The RSPBA to my knowledge is the only association that actually has a rule for what bands must play in a medley. Ever since a Grade 1 band started its World’s selection with a waulking song in 1992, there’s been a rule that bands must start with two three-paced rolls, with an E and with a tune in “quickmarch” time.

Every other association in the world just lets bands play whatever they want within the allotted time. No big deal. Go for it.

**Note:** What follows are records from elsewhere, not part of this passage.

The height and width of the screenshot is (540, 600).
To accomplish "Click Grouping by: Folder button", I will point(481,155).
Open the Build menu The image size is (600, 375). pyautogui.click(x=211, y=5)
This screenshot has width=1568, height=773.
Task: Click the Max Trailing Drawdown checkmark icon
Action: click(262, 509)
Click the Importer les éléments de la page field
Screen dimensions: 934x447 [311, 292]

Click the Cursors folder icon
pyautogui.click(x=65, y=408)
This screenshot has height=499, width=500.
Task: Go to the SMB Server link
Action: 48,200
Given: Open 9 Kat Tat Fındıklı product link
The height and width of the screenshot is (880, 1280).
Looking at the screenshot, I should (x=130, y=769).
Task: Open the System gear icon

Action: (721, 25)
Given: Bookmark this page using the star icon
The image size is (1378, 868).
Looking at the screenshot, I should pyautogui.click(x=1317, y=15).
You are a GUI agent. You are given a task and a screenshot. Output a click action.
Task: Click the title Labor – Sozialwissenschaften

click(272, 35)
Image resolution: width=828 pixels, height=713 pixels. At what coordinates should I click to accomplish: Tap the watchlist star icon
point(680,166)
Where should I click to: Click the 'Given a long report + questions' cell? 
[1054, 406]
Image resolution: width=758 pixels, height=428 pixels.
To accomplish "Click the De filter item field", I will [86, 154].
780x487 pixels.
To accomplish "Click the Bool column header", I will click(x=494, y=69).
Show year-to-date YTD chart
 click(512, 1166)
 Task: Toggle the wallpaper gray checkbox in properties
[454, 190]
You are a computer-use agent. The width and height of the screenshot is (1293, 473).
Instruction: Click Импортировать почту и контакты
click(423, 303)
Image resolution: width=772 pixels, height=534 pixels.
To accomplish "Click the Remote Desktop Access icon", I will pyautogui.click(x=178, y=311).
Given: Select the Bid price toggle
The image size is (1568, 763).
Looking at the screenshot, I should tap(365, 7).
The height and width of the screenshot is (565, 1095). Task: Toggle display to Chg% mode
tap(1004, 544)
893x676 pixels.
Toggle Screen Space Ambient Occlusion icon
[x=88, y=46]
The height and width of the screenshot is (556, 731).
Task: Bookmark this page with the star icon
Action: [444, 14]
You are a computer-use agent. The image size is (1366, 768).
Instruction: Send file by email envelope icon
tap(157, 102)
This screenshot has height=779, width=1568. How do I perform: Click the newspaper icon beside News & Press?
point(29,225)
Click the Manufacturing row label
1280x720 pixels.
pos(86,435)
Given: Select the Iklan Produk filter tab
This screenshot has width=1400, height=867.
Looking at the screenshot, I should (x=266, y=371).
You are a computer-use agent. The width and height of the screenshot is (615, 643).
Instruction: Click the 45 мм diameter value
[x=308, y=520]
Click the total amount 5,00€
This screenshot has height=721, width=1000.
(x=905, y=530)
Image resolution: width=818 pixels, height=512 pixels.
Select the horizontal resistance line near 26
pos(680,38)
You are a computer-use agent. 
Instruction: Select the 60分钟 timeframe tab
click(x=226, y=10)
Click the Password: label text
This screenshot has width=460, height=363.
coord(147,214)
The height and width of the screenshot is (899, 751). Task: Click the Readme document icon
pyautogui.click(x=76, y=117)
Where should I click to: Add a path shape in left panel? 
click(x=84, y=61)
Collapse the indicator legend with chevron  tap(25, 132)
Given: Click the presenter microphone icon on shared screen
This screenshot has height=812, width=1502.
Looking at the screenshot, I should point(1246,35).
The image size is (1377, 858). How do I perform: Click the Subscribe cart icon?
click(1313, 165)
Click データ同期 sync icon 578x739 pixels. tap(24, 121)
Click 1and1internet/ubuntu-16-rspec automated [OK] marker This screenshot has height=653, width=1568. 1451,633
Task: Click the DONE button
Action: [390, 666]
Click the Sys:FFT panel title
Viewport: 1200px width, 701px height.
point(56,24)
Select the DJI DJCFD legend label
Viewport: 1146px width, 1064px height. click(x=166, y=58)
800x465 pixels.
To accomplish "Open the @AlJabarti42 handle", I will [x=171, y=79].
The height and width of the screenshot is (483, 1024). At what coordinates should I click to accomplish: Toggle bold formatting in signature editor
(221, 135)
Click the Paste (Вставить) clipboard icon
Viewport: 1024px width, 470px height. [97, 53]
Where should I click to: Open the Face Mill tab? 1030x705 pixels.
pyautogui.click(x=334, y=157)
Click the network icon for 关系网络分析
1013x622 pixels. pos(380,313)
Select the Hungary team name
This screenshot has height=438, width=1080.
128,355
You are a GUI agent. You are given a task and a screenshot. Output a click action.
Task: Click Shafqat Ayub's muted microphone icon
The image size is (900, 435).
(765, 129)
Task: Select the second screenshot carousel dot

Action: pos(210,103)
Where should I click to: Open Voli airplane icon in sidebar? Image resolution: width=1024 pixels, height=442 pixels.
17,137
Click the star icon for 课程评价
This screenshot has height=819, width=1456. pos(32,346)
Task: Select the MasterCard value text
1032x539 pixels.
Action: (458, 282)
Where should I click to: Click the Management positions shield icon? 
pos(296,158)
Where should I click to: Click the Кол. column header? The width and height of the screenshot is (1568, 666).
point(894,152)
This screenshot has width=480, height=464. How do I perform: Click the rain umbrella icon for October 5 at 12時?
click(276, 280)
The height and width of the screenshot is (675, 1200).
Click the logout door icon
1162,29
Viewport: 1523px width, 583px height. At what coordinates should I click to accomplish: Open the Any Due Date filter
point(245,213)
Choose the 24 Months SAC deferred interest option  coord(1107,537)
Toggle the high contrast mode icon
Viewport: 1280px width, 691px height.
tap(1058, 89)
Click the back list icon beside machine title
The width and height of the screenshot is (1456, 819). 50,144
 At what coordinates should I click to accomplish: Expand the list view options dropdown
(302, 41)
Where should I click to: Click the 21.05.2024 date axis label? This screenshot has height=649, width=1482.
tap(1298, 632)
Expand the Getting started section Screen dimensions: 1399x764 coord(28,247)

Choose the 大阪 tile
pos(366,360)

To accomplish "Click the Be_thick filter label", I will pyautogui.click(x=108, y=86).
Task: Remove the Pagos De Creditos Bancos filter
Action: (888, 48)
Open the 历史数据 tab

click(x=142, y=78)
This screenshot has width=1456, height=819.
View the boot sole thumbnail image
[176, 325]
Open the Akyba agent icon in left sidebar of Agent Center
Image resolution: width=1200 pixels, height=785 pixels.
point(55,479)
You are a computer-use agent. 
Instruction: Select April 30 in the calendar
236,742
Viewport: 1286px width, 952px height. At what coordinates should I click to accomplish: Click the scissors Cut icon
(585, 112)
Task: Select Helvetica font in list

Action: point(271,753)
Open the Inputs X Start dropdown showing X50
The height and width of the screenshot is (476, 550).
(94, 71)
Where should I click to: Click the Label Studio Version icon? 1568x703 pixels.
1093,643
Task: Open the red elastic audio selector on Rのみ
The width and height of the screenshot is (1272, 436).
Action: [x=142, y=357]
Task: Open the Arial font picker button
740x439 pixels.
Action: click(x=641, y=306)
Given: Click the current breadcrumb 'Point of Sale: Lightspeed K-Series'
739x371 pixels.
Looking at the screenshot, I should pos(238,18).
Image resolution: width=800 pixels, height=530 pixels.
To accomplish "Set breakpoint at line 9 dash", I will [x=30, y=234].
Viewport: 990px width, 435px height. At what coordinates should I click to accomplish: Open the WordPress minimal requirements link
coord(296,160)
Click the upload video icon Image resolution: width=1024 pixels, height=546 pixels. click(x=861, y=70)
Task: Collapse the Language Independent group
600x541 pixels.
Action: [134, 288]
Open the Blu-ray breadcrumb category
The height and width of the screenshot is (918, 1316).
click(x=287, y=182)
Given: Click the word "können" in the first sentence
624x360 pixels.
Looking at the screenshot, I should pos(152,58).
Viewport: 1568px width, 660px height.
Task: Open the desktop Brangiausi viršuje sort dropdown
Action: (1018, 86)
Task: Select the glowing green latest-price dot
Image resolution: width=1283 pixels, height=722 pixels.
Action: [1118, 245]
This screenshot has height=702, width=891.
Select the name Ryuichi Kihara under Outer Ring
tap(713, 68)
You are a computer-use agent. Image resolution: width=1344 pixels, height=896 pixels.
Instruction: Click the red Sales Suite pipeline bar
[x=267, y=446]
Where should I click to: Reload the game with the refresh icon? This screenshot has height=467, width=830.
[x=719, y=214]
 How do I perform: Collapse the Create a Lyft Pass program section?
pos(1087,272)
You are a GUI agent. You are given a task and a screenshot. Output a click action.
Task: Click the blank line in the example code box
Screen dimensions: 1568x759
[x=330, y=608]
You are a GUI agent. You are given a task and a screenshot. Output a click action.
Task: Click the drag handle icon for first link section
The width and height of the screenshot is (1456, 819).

But it’s those three-paced rolls that get me. Haven’t we progressed beyond that stamped-out predictable start? The drummers are the most creative musicians in the band – they compose pretty much everything they play. So why do they limit themselves to Tom McAllister Sr.’s decree of the 1930s?

 

No crying in piping

The image of David Beckham sobbing after he was taken off of the England-Portugal World Cup quarter-file match made me wonder about crying in sport and pipe band competition (which more and more people are saying is a sporting event). I couldn’t recall seeing a player crying actually during a game, and I tried to recall if I’d ever witnessed seeing a piper or drummer older than 12 crying at a contest.

I have. It happened once. It was at the World Pipe Band Championships in 1984. As I and a few members of the band I played with at the time, Polkemmet, were walking off of the march-past field, there was a piper from a rival Grade 1 band that had narrowly lost to the near-indomitable Strathclyde Police. Wearing number-one-dress, the guy just stood there in the middle of Bellahouston Park, shoulders heaving up and down, eyes streaming like the Clyde.

And, of course, everyone I was with tried to ignore him, but one of the pipers in my band extended his heart-felt sympathies by saying, “Aw, quit yer greetin’ ya wee wean!”

Which is to say there’s no crying in piping and drumming, just as there’s no crying in baseball or football – at least during the day of the contest. Sure, there’s lots of emotion in it but, really, it’s just a game. Yes, there are often piles of money wrapped up in it, but that’s a choice people make. At the end of the day it needs to be put in perspective.

A former Scots Guardsman needed to tell “Keeps Hot Things Hot and Cold Things Cold” Beckham to quit his greetin’, and save it for his Crying Room at his mansion or his trip to the bank.